▶ [DATA RECORDS]:
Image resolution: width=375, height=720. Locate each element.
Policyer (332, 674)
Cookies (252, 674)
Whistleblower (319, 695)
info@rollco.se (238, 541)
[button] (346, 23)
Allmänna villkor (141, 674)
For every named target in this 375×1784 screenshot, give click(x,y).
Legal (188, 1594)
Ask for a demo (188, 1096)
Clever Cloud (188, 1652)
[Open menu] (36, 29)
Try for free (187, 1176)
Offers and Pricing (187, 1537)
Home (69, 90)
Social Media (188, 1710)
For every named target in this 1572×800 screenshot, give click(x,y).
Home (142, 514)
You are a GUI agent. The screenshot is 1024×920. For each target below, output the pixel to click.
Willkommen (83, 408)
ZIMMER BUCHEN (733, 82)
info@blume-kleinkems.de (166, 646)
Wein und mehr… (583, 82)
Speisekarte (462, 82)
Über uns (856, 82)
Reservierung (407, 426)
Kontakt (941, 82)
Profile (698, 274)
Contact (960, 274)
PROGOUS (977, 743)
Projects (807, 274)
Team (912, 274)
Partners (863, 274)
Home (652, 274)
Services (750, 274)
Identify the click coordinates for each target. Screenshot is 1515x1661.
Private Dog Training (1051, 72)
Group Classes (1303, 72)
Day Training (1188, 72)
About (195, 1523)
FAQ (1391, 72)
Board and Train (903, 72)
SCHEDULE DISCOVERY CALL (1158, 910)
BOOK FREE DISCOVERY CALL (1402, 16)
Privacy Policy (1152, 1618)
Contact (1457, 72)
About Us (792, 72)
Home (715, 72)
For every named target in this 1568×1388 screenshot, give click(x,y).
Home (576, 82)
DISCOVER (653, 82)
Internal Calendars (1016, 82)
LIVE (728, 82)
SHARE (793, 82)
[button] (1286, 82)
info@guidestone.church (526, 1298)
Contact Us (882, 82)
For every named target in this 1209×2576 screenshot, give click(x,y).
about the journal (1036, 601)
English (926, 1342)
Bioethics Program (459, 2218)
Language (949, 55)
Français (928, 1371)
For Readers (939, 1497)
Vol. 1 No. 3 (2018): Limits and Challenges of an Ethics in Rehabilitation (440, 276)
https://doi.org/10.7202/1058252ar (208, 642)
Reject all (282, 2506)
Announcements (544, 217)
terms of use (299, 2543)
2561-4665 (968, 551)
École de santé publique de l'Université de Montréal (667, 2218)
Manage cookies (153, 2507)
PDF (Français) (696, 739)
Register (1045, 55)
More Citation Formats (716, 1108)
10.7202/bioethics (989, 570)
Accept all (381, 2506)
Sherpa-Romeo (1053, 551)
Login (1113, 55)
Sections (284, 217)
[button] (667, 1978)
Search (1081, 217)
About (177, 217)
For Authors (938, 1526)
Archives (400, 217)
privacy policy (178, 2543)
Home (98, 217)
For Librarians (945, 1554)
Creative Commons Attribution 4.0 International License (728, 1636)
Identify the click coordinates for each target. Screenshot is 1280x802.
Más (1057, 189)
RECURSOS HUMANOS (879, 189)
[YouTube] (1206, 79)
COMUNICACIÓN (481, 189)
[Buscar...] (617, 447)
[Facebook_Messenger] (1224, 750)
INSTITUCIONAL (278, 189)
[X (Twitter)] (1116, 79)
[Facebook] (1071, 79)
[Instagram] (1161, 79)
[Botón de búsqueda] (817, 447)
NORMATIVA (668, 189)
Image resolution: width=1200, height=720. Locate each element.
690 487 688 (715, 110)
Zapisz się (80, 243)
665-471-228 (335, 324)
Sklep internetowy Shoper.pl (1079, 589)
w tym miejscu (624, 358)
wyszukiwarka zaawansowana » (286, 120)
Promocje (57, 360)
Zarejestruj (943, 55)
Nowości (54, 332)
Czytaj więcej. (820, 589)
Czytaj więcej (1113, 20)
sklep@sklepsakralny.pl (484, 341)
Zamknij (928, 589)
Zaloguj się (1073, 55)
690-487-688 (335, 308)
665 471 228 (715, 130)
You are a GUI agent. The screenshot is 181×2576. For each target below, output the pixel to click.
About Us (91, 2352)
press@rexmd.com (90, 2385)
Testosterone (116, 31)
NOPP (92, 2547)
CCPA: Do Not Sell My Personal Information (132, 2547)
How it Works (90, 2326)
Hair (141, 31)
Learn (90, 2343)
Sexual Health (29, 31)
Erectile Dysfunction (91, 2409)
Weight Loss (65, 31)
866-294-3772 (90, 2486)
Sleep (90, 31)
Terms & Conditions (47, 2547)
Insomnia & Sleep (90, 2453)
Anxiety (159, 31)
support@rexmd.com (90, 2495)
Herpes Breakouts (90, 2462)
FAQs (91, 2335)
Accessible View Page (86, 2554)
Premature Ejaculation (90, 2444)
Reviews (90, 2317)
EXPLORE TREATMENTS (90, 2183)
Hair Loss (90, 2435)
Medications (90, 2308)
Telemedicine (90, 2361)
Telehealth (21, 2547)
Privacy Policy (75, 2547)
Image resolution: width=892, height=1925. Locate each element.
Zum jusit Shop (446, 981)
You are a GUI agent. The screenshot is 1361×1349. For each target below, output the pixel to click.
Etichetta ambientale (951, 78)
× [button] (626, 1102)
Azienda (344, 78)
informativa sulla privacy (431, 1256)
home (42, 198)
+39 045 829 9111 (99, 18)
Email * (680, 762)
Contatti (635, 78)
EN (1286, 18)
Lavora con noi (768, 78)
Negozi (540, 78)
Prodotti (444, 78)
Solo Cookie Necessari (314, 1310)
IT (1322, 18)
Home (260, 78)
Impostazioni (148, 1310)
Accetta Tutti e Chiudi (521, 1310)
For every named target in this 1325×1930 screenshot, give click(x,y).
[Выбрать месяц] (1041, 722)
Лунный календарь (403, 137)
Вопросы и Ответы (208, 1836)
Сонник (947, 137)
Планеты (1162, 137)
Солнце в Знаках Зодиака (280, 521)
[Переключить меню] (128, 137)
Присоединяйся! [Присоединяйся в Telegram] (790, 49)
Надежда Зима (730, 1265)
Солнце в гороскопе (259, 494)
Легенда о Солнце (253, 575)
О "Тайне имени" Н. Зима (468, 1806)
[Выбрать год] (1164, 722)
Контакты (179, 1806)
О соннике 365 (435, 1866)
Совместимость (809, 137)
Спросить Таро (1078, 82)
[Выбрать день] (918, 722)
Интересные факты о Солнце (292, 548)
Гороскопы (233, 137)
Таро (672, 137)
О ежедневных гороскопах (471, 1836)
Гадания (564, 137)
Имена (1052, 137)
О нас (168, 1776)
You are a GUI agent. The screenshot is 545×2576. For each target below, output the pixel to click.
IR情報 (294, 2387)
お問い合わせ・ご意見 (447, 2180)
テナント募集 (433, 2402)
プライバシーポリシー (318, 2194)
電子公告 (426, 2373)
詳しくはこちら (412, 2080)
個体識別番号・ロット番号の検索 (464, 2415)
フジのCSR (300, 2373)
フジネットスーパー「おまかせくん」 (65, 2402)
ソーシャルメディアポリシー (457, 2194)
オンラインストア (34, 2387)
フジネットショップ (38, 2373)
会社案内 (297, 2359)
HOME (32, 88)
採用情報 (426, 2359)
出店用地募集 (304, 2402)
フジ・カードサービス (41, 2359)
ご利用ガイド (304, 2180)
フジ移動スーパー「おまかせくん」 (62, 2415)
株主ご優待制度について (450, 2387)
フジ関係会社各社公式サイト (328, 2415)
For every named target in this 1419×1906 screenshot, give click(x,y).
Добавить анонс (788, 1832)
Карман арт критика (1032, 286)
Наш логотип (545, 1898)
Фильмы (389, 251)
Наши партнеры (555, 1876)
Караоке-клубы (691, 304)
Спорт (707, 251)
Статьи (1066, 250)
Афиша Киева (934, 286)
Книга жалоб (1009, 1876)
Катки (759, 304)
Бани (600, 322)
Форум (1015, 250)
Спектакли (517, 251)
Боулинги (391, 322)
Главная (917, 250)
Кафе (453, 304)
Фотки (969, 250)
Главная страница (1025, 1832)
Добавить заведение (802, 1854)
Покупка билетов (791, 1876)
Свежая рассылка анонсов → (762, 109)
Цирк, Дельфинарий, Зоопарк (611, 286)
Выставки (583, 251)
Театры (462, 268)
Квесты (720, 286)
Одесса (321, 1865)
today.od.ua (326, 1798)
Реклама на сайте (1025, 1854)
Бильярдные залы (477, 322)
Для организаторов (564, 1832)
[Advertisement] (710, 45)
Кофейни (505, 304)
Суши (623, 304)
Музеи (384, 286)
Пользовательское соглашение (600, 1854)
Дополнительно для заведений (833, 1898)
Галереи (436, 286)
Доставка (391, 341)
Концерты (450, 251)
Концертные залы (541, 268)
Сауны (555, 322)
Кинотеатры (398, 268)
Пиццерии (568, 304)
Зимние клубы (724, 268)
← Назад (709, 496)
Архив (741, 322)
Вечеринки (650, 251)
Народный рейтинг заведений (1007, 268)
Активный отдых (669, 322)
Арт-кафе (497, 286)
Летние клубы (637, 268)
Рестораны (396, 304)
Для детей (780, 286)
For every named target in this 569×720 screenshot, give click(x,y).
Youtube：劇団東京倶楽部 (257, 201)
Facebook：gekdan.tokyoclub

▶ [SHORT TASK]: Rewrite the records starting at the line containing "Вопросы и Ответы (208, 1836)" and ending at the line containing "お問い合わせ・ご意見 (447, 2180)", swapping "Солнце" for "Луна" and leaving everything else unchanged.

▶ [EXPECTED ANSWER]:
Вопросы и Ответы (208, 1836)
Сонник (947, 137)
Планеты (1162, 137)
Луна в Знаках Зодиака (280, 521)
[Переключить меню] (128, 137)
Присоединяйся! [Присоединяйся в Telegram] (790, 49)
Надежда Зима (730, 1265)
Луна в гороскопе (259, 494)
Легенда о Луна (253, 575)
О "Тайне имени" Н. Зима (468, 1806)
[Выбрать год] (1164, 722)
Контакты (179, 1806)
О соннике 365 (435, 1866)
Совместимость (809, 137)
Спросить Таро (1078, 82)
[Выбрать день] (918, 722)
Интересные факты о Луна (292, 548)
Гороскопы (233, 137)
Таро (672, 137)
О ежедневных гороскопах (471, 1836)
Гадания (564, 137)
Имена (1052, 137)
О нас (168, 1776)
You are a GUI agent. The screenshot is 545×2576. For each target below, output the pixel to click.
IR情報 (294, 2387)
お問い合わせ・ご意見 (447, 2180)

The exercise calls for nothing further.